The best way to start growing a salmonberry plant is to acquire them in a nursery. This way you can ensure they are free of diseases. You can buy the cuttings from a nursery near your area or online and have it shipped your way.
If you already have a salmonberry in your garden, try layering your plant to the ground. This is a nice way to propagate them.
Salmonberries can be found near the coast of the pacific northwest, so naturally we want to bring them similar conditions.
Salmonberries are best placed in a well-drained, moist area with nutrient rich clay or loamy soil. Apply a good layer of compost before planting your seeds or cuttings and place them in an location that receives full-partial shade.
If salmonberries are placed in an area that receives a lot of sun or there are very warm periods, water your salmonberry plant more often. They tolerate better big quantities of water than a dry soil. Of course, this doesn’t mean you should over-water them!
For the Ph level, they are somewhat similar to raspberries, as they grow well in a pretty neutral soil with a Ph from 6.0-7.0.
Quick fact: Salmonberries are good for stabilizing and restoring degraded sites, and they also provide a good erosion control.
Salmonberries can be fertilized with an All purpose 10-10-10 N-P-K fertilizer during the growing season. When the plants are stablished, fertilize in Spring and don’t fertilize during the blooming season or harvesting season.
Is important to mulch your plants after a heavy raining period (to avoid getting too much weeds near your plants) or when the weather is too hot. You can use bark chips, or any other organic mulch.
Unlike their cousin the raspberries, salmonberries will provide fruit from all of their canes. This doesn’t mean we don’t have to prune, but it’s not as necessary to promote the growth of new fruit as with other brambles.
To prune salmonberry bushes, take all of the dead or unproductive canes after the harvesting season has ended. Take out of the floor all of the suckers and throw them away or use them to propagate a new plant in another area. In general, follow the 33% pruning rule, cutting always above an outward facing bud.
Pest and Diseases
Salmonberries are very colorful fruits, so much that in the harvesting season you might not even see them if you let them hanging in the branches too much, at least not the red ones.
As it usually happens with berries, they are usually eaten by birds, elks and deer. Usually the birds will be the first ones to take your harvest, you can use a bird net to maintain them away, it’s often the most used and effective method.
For the diseases, always avoid watering the leaves and water the soil to avoid causing mold. Also, be careful with watering too much, salmonberries may be resistant and require lot’s of water, but they can also suffer from root rot.
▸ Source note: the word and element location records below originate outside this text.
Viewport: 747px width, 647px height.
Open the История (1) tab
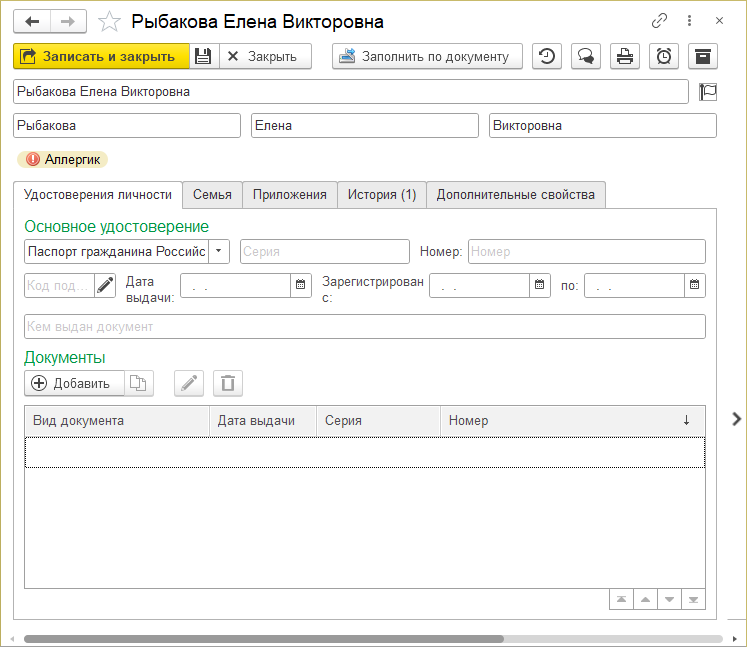(381, 194)
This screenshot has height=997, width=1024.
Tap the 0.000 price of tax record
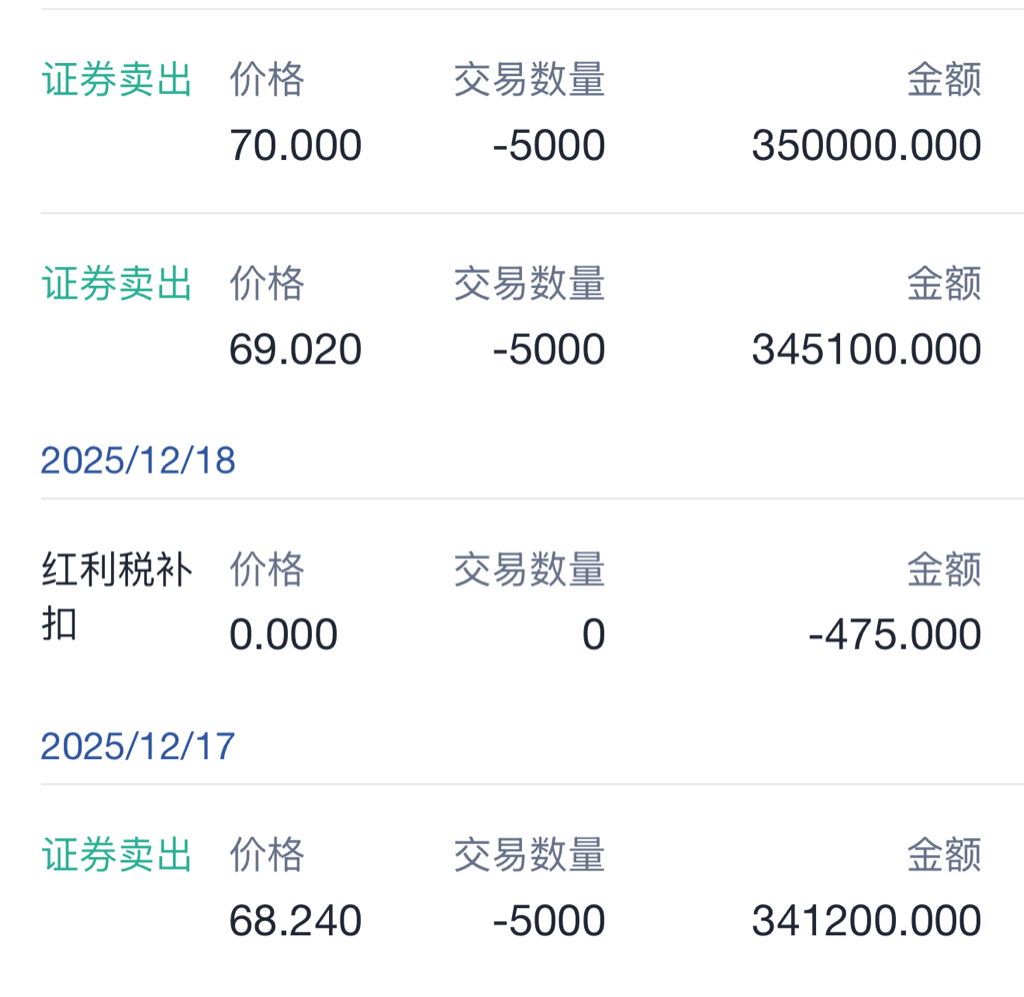click(283, 634)
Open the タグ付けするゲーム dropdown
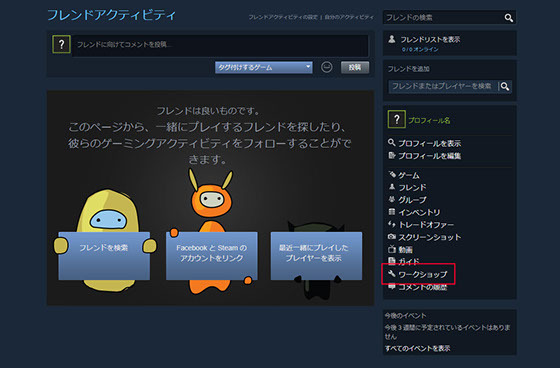560x368 pixels. [264, 67]
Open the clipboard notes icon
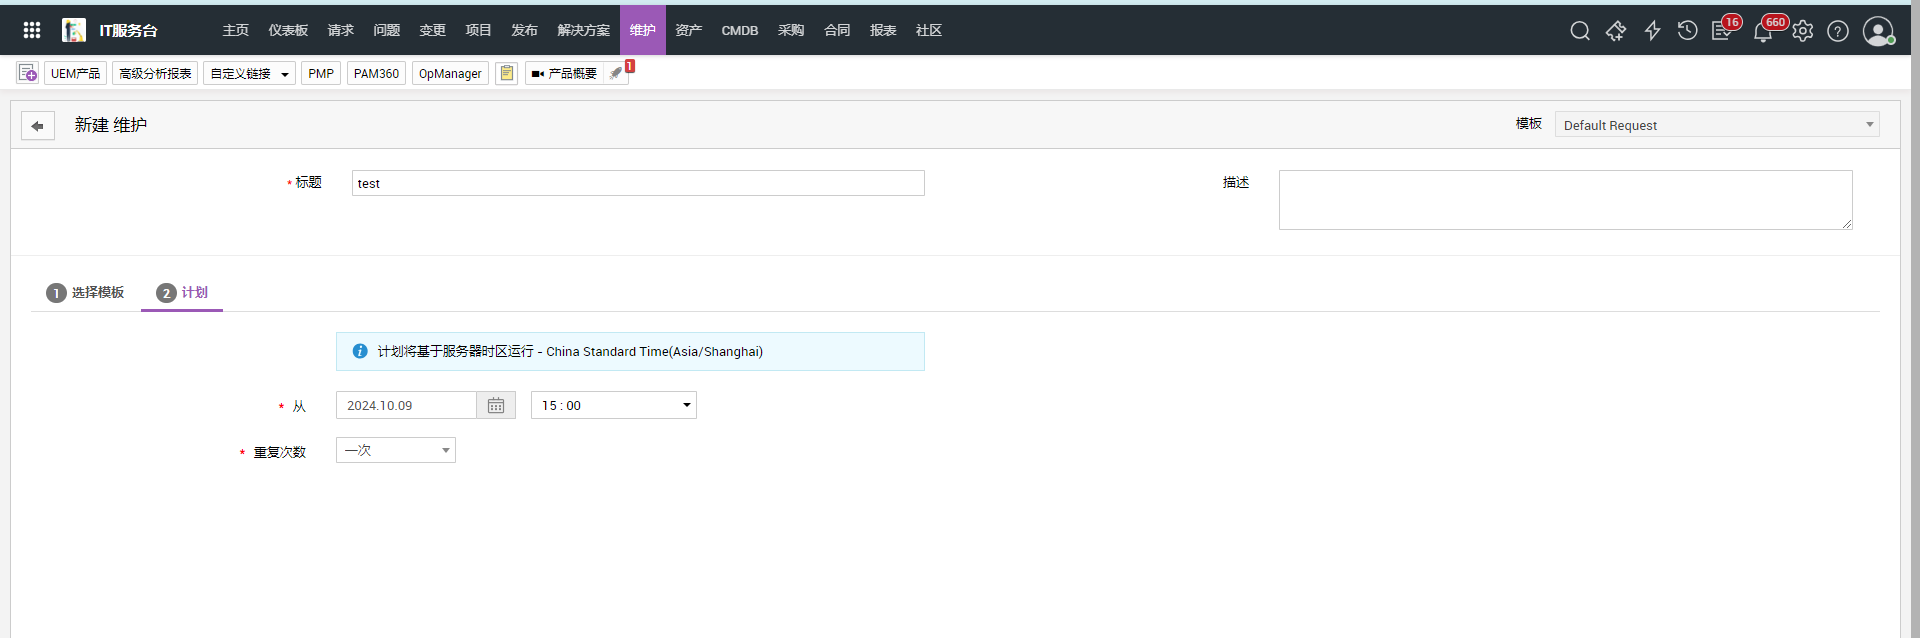The width and height of the screenshot is (1920, 638). [x=507, y=73]
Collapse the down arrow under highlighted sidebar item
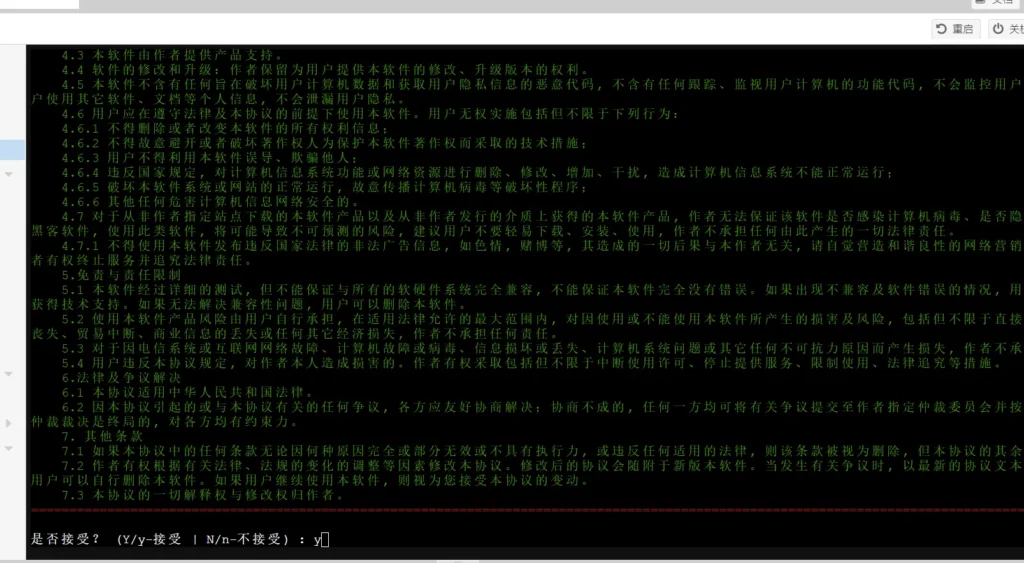The image size is (1024, 563). coord(9,174)
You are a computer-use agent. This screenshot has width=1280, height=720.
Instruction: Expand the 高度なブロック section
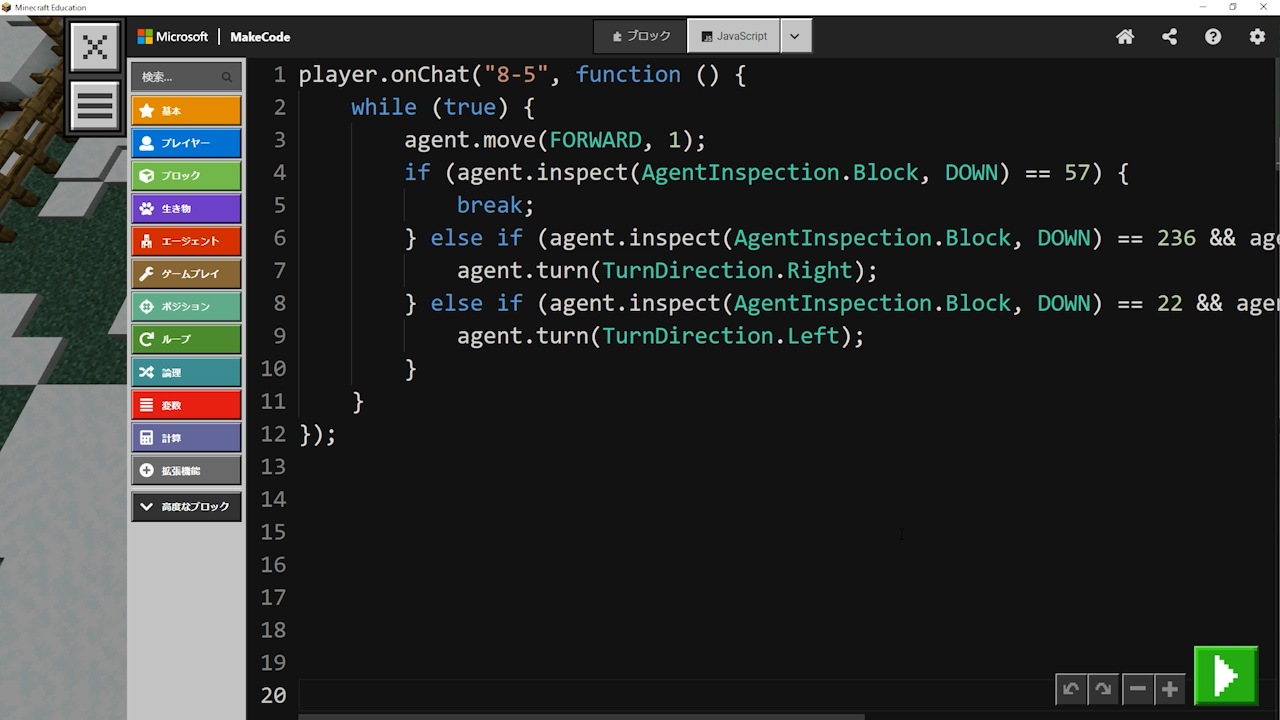pos(186,507)
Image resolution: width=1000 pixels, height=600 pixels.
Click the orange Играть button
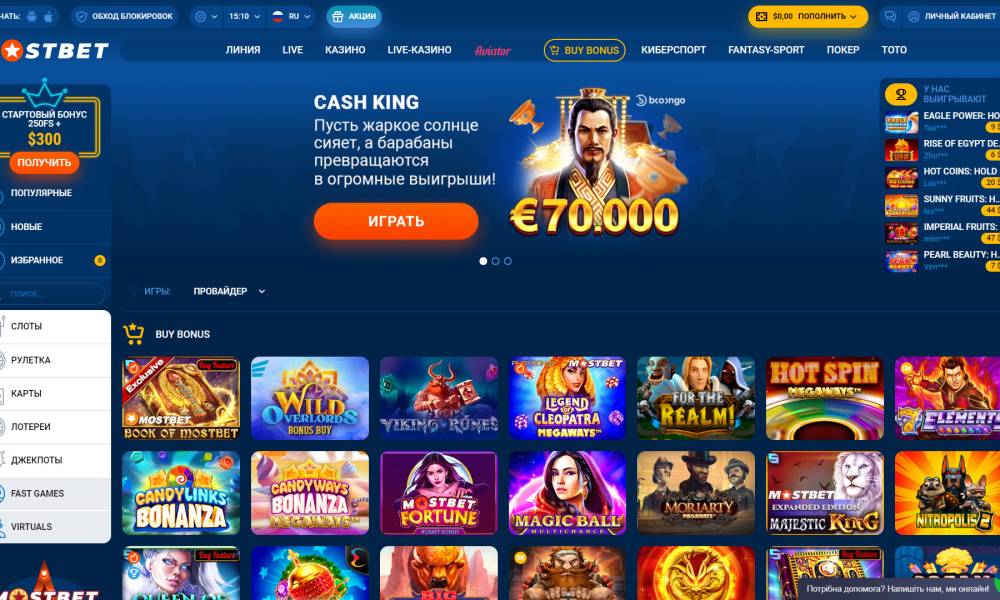[x=396, y=221]
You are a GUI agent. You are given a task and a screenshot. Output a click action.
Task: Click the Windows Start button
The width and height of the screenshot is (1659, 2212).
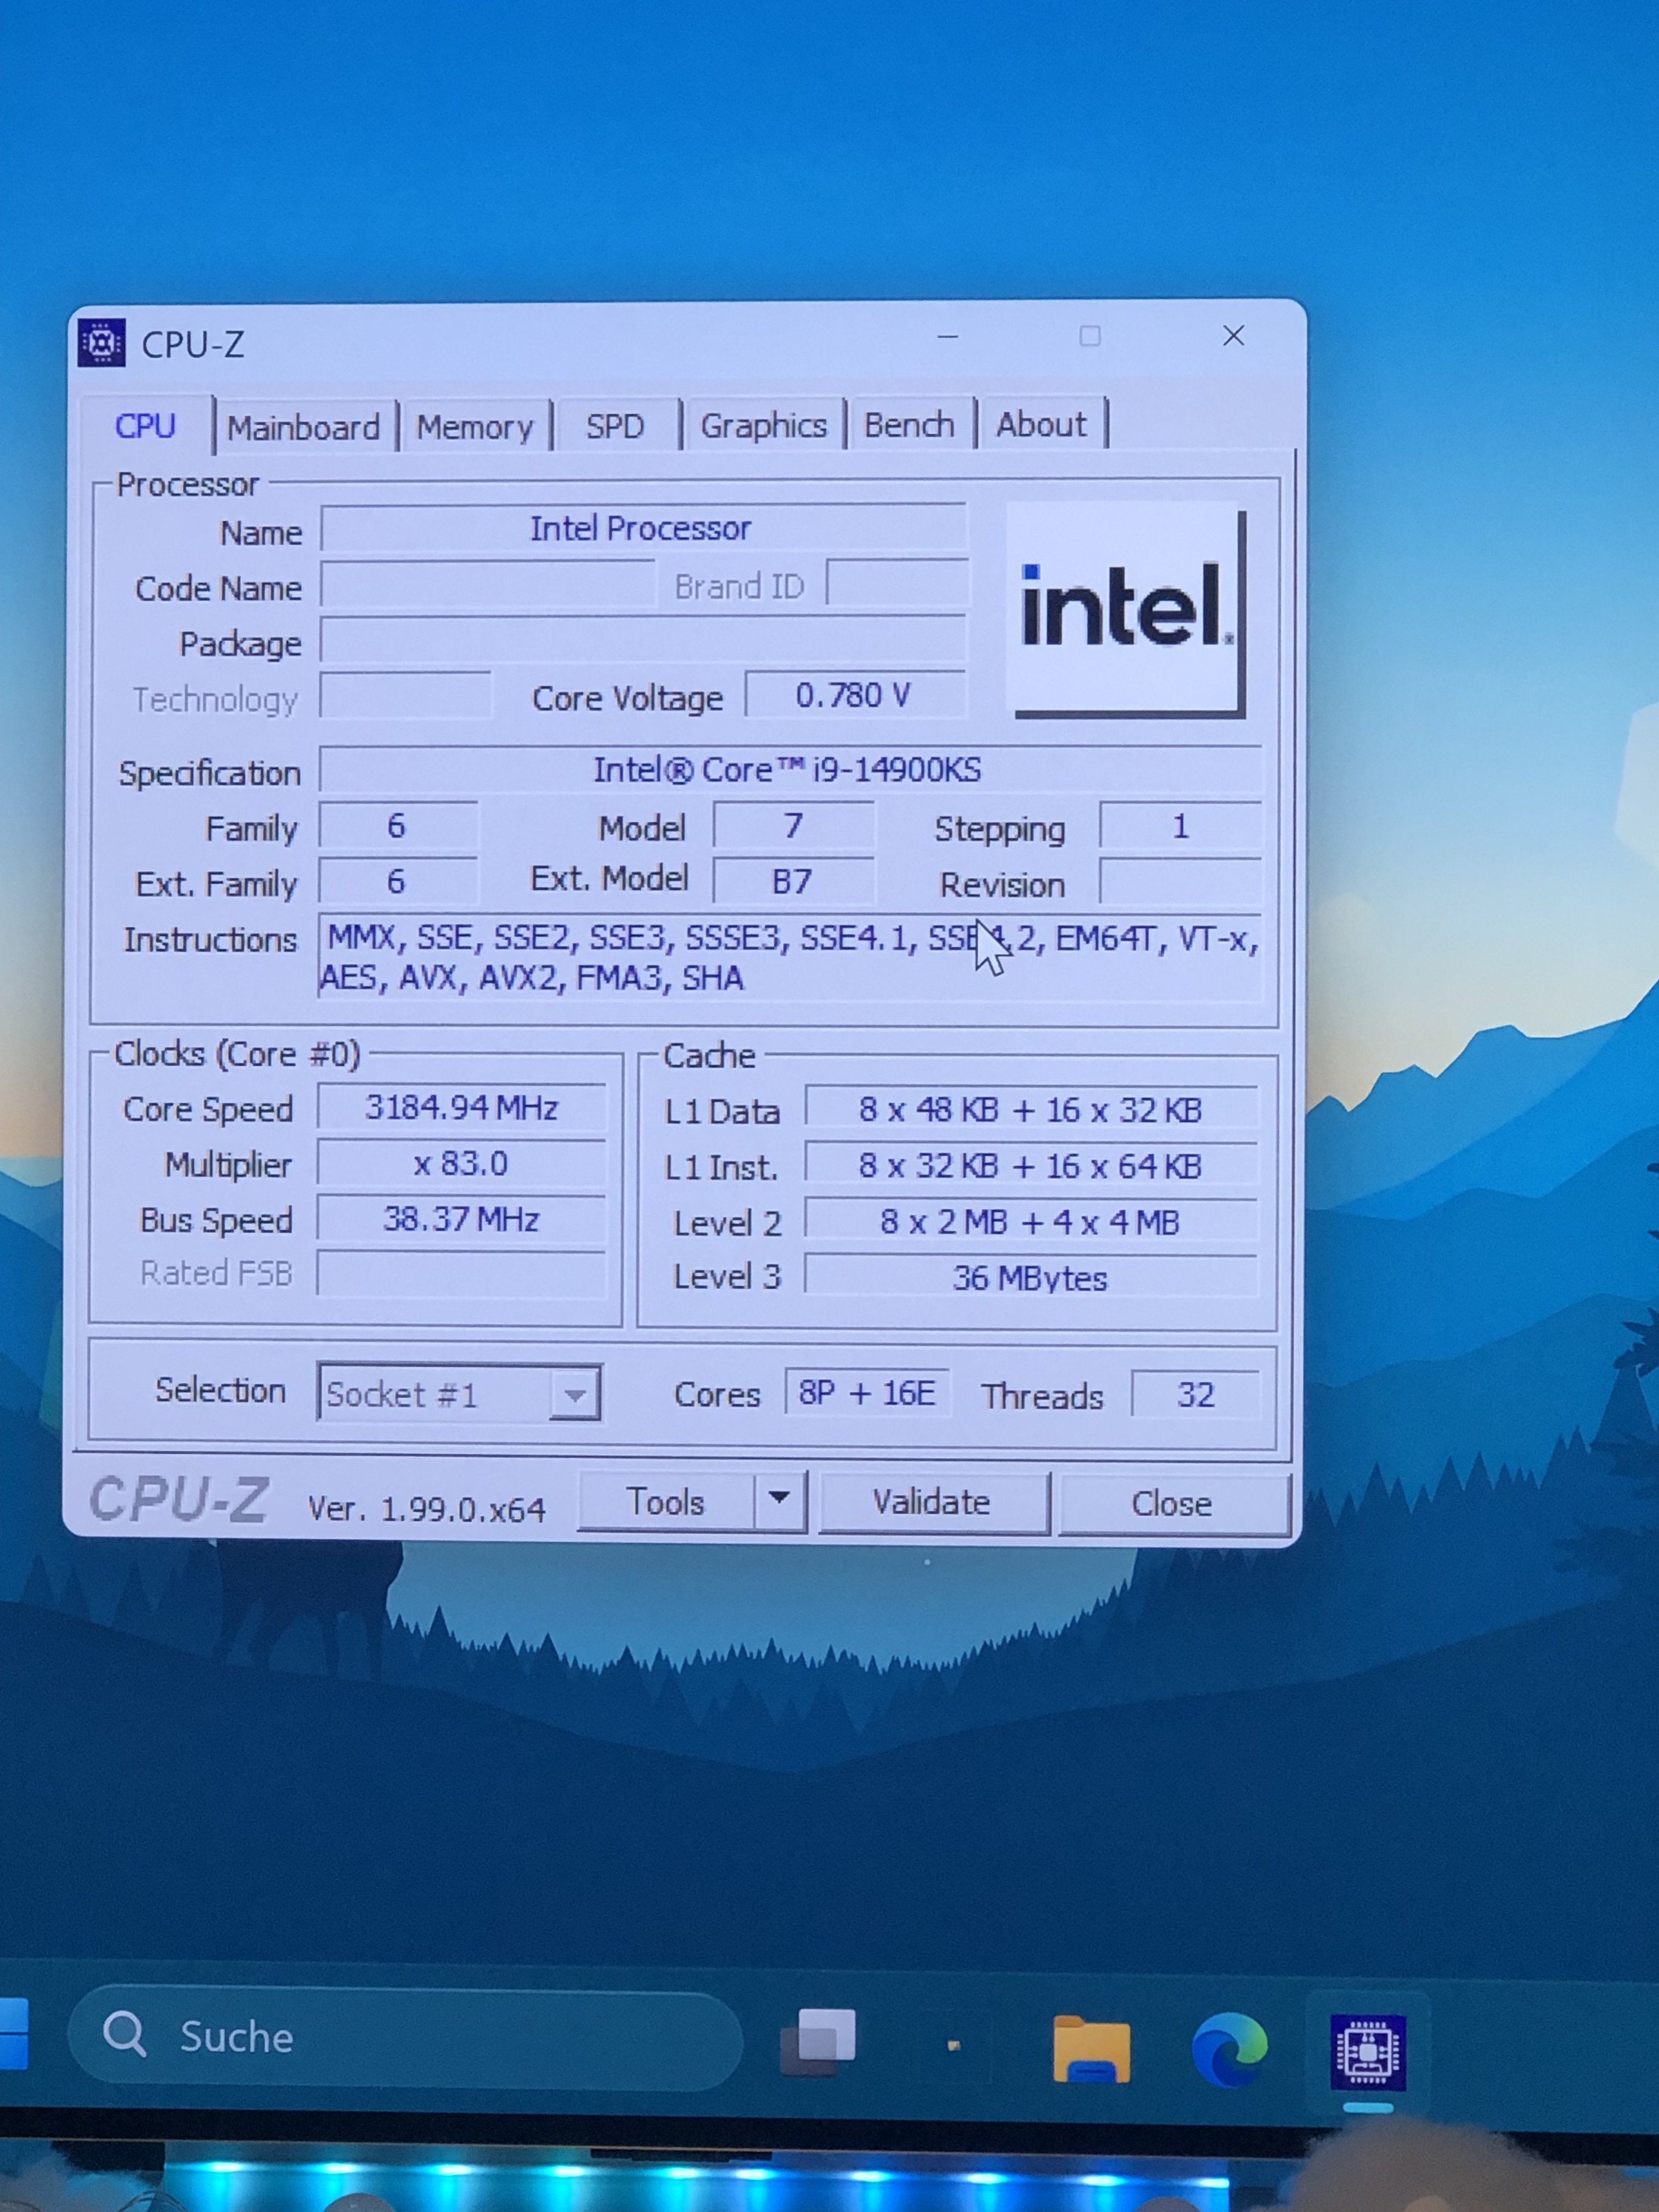tap(12, 2034)
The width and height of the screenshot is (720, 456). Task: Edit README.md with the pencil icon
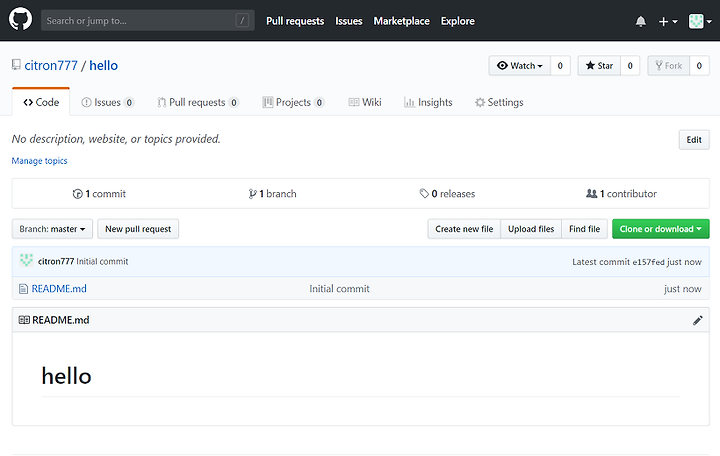(698, 320)
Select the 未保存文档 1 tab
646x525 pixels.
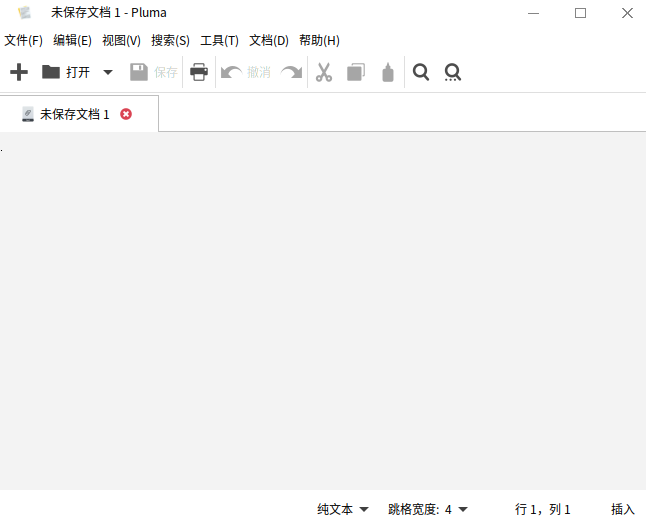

Salmonberries will start blooming their flowers by April and start breeding fruits between the months of June and August. They are one of the earliest berries to ripen, so if you like berries and want to have them almost all season long they are a good choice to plant along with the later cultivars such as blackberries.
You will notice when they are ready to harvest, as they will start having red, orange colors. It will depend on the variety you acquired. But as the old saying goes, the best way to know if it’s ready is to try it! (Do not do this with plants of unknown species).
Salmonberries don’t dry well due to their high content of water, so it’s better to use them fresh and use them to make jams, jellies, fruit wines or juices.
I hope this article was useful for you. Wish you a good season!